→ Task statement
Check the lines of the listing below for the word "computer", and state only how many have it.

--------

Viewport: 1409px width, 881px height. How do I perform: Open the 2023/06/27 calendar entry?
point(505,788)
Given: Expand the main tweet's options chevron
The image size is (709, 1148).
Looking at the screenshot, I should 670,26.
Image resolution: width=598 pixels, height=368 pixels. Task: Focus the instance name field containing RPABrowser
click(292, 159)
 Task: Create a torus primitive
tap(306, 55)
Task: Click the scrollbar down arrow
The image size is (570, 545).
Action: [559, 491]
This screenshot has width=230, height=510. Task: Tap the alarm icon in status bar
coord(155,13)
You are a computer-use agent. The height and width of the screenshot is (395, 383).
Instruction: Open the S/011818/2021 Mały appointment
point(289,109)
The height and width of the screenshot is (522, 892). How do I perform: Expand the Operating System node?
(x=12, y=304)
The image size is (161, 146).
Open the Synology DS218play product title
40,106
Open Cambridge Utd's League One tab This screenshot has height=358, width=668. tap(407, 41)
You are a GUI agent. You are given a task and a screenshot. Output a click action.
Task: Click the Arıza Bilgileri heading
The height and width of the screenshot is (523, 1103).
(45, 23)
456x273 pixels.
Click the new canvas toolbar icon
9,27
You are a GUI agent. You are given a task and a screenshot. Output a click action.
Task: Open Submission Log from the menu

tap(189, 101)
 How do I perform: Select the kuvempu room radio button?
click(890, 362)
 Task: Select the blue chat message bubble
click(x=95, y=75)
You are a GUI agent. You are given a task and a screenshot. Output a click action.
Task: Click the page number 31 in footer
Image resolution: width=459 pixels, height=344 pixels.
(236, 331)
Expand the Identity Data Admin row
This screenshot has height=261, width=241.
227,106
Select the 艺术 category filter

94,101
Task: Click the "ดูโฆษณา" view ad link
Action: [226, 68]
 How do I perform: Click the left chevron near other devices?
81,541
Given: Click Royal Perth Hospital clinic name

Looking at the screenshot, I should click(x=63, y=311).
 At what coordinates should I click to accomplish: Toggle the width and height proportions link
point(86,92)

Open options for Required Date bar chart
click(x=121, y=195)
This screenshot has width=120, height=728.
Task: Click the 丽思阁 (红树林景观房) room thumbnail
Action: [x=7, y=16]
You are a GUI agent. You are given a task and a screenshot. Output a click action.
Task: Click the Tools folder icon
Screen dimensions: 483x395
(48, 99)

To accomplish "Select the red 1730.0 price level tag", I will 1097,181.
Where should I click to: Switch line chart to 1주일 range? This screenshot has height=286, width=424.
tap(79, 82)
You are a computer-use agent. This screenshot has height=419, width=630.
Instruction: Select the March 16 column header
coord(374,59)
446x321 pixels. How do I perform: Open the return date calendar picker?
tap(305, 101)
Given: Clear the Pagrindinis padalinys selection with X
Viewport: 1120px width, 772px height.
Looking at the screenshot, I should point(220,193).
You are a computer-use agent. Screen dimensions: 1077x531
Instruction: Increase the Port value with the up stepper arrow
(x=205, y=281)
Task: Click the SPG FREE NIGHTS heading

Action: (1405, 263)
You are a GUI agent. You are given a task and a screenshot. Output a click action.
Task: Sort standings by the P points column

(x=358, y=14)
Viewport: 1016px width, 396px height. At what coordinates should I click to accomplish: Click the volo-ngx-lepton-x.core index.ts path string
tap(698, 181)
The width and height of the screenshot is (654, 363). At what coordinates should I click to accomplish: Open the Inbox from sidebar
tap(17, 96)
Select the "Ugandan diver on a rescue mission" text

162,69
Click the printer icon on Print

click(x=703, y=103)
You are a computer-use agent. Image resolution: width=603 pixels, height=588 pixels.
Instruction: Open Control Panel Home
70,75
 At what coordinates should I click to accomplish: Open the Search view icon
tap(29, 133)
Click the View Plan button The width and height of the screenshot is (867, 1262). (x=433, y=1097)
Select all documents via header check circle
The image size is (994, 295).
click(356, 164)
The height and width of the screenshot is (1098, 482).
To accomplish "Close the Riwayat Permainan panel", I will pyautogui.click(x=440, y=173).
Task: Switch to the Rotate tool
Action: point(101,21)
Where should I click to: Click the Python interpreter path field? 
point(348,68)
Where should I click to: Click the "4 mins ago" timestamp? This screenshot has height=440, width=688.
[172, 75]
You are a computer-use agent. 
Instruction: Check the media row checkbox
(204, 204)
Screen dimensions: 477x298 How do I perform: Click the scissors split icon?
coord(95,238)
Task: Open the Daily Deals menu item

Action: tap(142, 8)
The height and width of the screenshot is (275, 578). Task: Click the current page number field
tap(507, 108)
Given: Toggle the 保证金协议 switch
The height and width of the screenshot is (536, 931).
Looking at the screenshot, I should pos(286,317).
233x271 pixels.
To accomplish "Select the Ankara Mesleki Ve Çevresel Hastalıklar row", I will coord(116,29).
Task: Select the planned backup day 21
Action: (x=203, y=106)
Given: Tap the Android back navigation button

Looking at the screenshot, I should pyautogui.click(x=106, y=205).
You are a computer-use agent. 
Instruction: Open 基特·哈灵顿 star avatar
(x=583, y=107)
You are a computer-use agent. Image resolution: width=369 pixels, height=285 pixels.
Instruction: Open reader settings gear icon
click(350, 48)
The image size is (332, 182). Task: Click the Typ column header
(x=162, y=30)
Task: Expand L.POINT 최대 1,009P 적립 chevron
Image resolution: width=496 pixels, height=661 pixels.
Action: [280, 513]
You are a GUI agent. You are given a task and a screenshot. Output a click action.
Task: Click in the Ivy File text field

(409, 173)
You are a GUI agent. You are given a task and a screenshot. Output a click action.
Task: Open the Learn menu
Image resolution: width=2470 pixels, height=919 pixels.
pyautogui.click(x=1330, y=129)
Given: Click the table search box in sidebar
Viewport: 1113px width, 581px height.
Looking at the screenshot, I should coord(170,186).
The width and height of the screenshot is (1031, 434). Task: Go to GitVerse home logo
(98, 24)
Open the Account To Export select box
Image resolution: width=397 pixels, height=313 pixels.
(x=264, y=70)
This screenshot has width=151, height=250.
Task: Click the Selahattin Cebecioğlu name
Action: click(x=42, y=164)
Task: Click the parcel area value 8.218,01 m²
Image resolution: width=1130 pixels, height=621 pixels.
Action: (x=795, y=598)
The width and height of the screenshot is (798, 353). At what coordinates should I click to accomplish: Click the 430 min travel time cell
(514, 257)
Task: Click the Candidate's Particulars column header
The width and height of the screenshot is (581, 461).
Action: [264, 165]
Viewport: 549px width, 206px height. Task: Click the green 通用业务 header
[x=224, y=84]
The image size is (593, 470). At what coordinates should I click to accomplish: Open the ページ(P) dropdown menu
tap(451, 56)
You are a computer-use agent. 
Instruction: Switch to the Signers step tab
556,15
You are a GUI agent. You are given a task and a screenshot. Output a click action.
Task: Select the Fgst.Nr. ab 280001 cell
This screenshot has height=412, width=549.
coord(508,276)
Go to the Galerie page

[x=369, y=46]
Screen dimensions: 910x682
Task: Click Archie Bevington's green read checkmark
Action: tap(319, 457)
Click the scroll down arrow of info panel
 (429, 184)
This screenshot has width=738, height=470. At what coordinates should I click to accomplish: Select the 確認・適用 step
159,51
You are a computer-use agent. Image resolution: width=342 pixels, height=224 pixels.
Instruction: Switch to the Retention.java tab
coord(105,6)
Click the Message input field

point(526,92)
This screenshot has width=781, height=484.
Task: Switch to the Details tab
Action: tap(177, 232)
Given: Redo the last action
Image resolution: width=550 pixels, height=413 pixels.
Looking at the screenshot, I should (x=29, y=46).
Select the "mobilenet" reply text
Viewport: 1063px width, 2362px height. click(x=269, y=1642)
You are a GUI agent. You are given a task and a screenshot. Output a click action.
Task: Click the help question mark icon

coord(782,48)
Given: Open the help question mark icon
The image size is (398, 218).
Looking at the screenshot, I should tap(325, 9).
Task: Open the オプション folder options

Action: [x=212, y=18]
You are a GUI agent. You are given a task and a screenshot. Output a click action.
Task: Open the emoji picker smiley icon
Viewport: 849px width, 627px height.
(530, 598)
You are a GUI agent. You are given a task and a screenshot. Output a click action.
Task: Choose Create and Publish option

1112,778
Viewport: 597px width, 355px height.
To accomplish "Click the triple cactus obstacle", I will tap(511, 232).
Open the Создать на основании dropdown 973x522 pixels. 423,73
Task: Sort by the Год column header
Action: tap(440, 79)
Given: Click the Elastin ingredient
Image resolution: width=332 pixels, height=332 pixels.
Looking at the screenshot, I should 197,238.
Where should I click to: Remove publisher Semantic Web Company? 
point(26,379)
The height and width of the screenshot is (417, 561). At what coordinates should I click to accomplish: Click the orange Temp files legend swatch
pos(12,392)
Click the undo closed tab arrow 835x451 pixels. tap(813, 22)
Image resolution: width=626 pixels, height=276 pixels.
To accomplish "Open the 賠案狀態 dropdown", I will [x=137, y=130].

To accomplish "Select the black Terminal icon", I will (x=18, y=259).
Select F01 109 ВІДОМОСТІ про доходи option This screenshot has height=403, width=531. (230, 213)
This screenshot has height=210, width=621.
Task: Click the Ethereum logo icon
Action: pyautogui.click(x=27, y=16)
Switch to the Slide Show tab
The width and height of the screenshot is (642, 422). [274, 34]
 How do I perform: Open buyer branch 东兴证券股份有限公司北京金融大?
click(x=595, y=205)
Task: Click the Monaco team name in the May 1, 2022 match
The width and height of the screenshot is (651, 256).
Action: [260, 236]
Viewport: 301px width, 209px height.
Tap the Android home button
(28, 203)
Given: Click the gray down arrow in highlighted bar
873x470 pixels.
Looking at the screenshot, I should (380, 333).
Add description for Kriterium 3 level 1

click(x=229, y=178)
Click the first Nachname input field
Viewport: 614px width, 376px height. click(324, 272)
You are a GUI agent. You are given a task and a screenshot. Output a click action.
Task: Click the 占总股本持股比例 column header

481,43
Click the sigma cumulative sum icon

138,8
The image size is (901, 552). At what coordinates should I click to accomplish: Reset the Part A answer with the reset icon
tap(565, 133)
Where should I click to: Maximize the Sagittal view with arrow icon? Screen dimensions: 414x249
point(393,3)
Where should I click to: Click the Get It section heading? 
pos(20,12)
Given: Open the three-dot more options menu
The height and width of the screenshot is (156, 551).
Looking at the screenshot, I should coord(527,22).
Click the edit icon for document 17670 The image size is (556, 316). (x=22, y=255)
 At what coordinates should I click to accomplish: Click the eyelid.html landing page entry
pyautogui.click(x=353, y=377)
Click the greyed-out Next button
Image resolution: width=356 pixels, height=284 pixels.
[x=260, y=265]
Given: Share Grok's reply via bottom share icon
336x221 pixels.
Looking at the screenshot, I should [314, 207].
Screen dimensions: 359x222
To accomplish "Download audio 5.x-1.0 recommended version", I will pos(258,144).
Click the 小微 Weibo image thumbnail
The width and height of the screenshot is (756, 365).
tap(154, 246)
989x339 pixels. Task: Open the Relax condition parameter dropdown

--------

→ Written reply
9